Kuşkusuz ki hiçbir devrim süreci halkın desteği ve katılımı olmadan gerçekleştirilip sürdürülemez. Bu devrimi gerçekleştirenler de, başta Rojava’daki Suriye Kürt ulusu olmak üzere, bölgede yaşayan diğer milliyet ve mezhepler olarak görülmektedir. PKK’nin askeri desteğinin yanı sıra, Rojava’nın tüm saldırılara karşı başarıyla direnebilmesinin sırrını burada aramak gerekir.
Rojava Devrimi’nin dayandığı “demokratik özerklik” Suriye’nin sınırlarını değiştirme iddiasında değildir. Hedefi Suriye’yi “Yeni Demokratik Suriye” haline getirmektir. Bunun yolunun da halihazırda IŞİD çetelerine karşı sürdürülecek ortak mücadelede görmektedir: “Böyle bir demokratik ittifak temelinde IŞİD’e karşı yürütülecek ortak mücadele, aynı zamanda yeni demokratik Suriye’nin inşası anlamına da gelecektir.” (H. Ali, Agy.)
Dolayısıyla devrim henüz tamamlanmamış bir süreçten geçmektedir.

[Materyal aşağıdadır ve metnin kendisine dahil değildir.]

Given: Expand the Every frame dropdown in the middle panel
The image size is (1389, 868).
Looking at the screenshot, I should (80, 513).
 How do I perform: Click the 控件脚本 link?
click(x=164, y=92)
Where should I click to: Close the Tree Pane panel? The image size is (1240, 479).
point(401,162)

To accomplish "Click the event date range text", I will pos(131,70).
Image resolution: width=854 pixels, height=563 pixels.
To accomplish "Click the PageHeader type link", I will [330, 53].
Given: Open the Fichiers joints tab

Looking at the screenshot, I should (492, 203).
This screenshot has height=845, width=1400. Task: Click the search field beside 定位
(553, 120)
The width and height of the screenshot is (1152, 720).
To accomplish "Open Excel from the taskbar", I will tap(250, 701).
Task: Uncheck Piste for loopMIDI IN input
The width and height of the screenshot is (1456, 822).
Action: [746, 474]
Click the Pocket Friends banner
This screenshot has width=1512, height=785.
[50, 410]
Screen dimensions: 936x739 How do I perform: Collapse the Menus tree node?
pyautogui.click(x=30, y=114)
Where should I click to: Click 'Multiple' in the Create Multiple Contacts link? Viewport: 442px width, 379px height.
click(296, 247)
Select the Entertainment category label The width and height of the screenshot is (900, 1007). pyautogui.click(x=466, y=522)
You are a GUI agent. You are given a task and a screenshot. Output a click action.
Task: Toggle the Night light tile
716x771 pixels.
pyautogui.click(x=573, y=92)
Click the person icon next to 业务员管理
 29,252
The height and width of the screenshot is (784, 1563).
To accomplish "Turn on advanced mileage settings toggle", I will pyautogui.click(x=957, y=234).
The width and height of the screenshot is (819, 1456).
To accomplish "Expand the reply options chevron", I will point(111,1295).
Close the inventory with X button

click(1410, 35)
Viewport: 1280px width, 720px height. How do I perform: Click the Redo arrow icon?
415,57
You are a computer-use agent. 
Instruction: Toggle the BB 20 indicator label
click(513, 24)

Bir devrimden ziyade devrim süreci içinde bulunduğunu ifade etmek daha gerçekçi bir yaklaşım olacaktır. Şu an için baş hedef IŞİD çetelerinin saldırılarının bertaraf edilmesidir. Devrim savunma pozisyonundadır. Gelişmelere göre, Suriye rejiminin “demokratik özerkliği” ele alışına göre şekillenecek, ya Suriye rejimi içinde sınırları belli bir şekilde özerk olacak, ya ezilecek ya da bağımsızlığını ilan edecektir. Devrim henüz yolun başındadır ve hedefi ona yön veren çizginin sınırları kadardır. Bu sınır ise “burjuva demokrasisi”nin sınırları kadardır.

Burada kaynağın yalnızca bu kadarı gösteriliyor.